Société de production : Saturn film
Budget : 42 millions de dollars
Pays d'origine : États-Unis
Genre : Drame, histoire vraie (?!)
Durée : 122 minutes Dates de sortie : septembre 2005 aux États-Unis, janvier 2006 en France Distribution : Nicolas Cage incarne Youri Orlov...
Le personnage d'André Baptiste, président du Liberia est directement inspiré de Charles Taylor, aujourd'hui traduit devant la justice internationale pour génocide et crime contre l'humanité.

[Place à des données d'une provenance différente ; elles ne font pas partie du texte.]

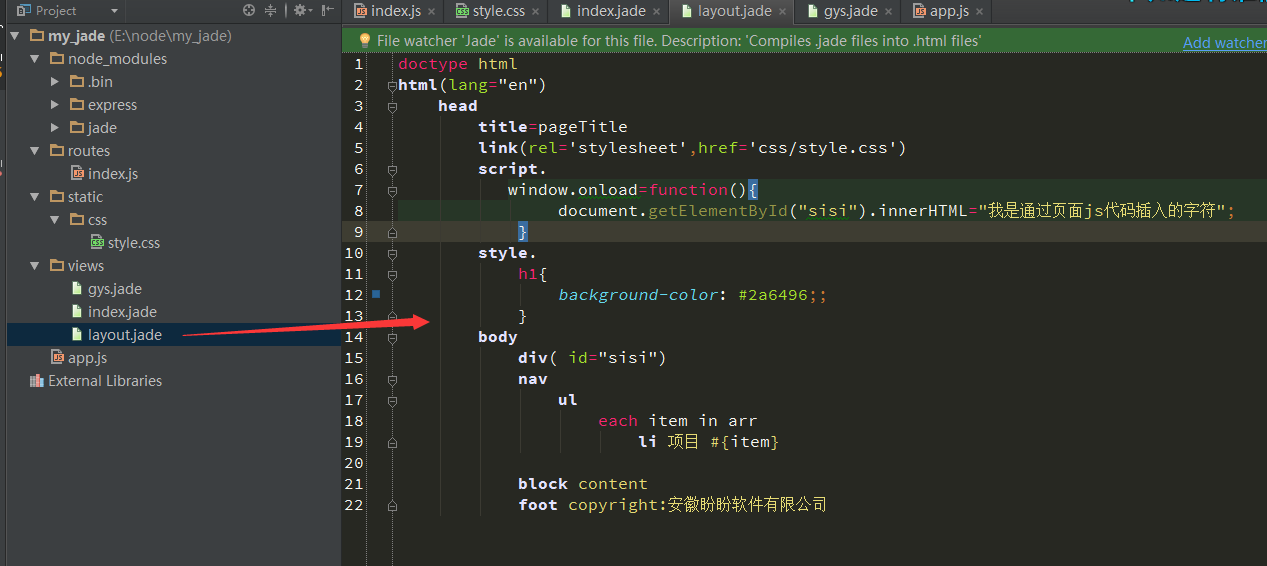Click background-color swatch in line 12 gutter
This screenshot has height=566, width=1267.
376,294
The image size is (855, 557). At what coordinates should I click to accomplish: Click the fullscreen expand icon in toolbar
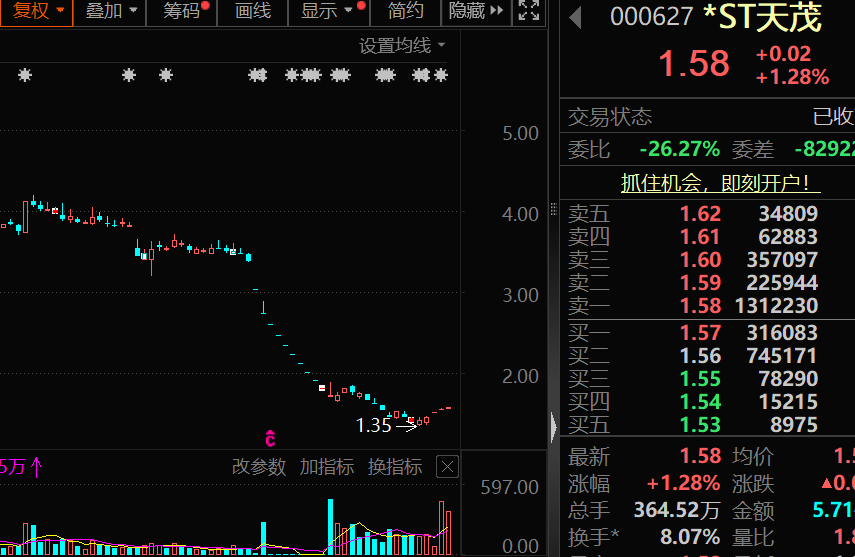click(x=529, y=12)
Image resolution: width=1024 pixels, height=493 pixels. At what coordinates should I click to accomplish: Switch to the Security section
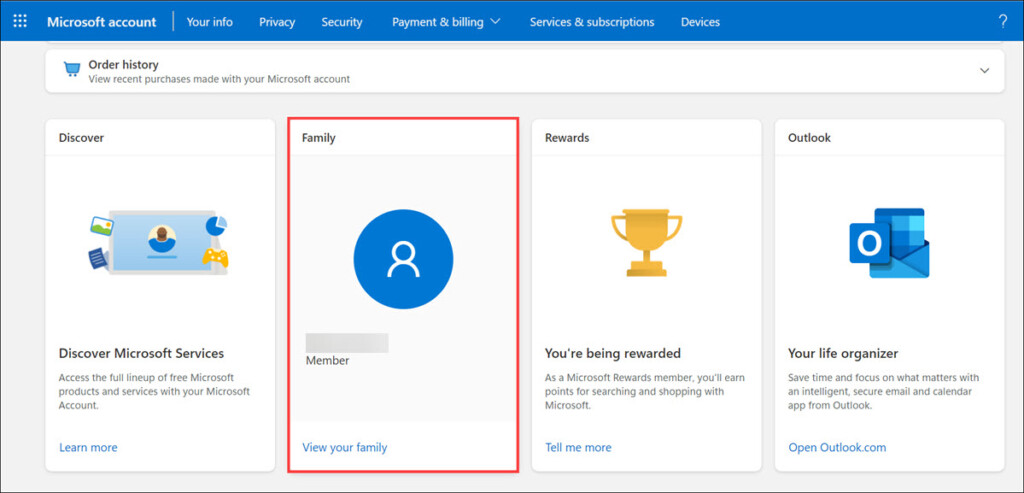(x=342, y=22)
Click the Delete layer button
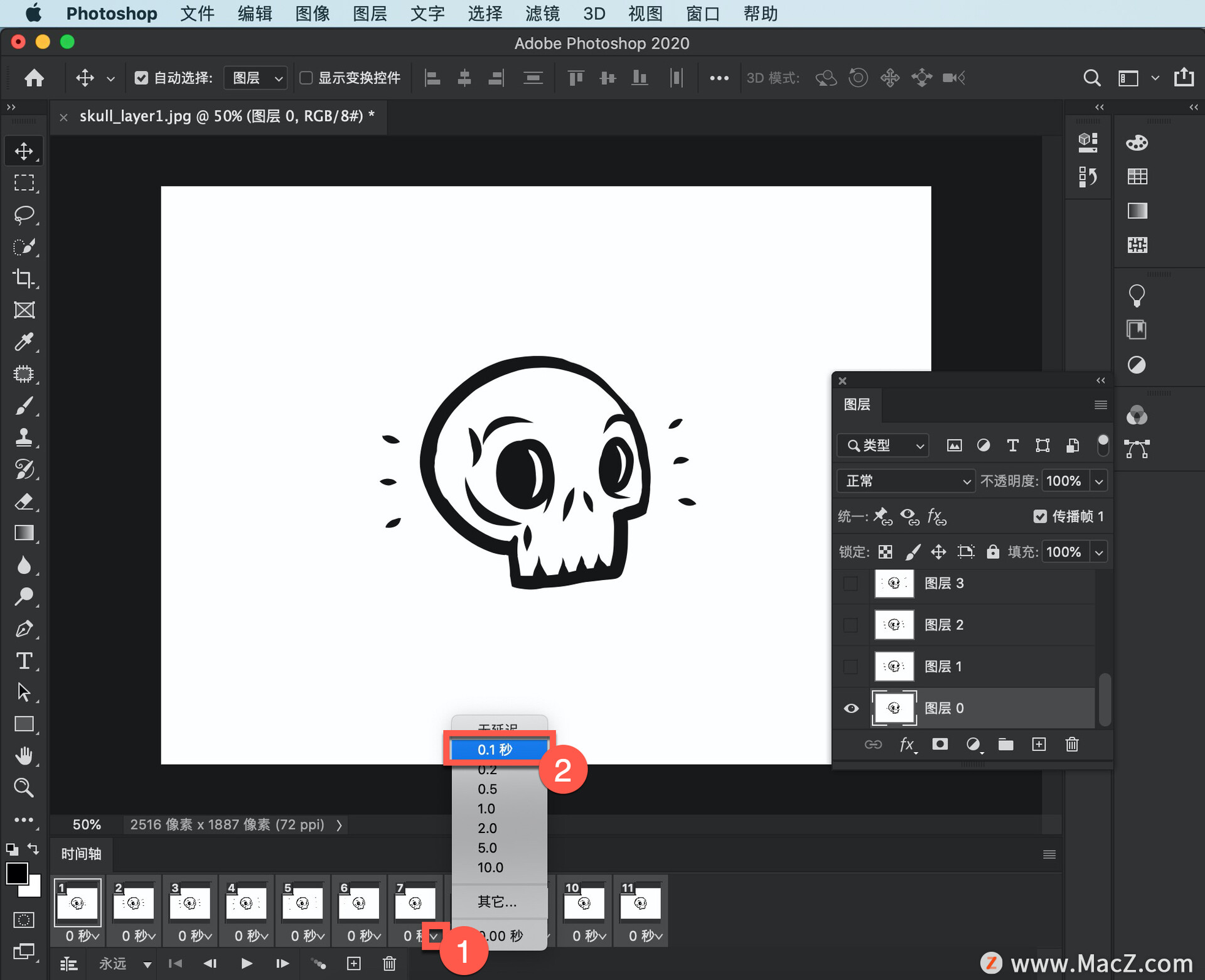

Le film a été réalisé pour partie aux États-Unis, en Afrique du Sud et en République tchèque. L'Antonov qui apparaît dans le film a été loué à l'une des compagnies aériennes de Viktor Bout

Blood diamonds

En contrepoint de « Lord of war », nous recommandons, de visionner « Blood diamonds », un film germano-américain de 2006, réalisé par Edward Zwick, avec dans le rôle principal, Leonardo DiCaprio. Une œuvre plus aboutie et sans doute plus convaincante qui présente quelques aspects peu reluisants de la « guerre civile » au Sierra Leone. Des diamants de sang par ailleurs jetés récemment en pâture à la « presse people », le 5 août 2010 au cours du procès de Charles Taylor lors d'une session du Tribunal pénal international à la Haye. Taylor aurait en effet acheté les faveurs du mannequin américain Naomi Campbell, venue témoigner à la barre à propos d'un « diamant de guerre » que lui a offert, à l'issue d'un dîner au Cap en 1997, Charles Taylor. Un diamant parmi une multitude d'autres obtenus en contrepartie d'armes fournies aux rebelles de Sierra Leone.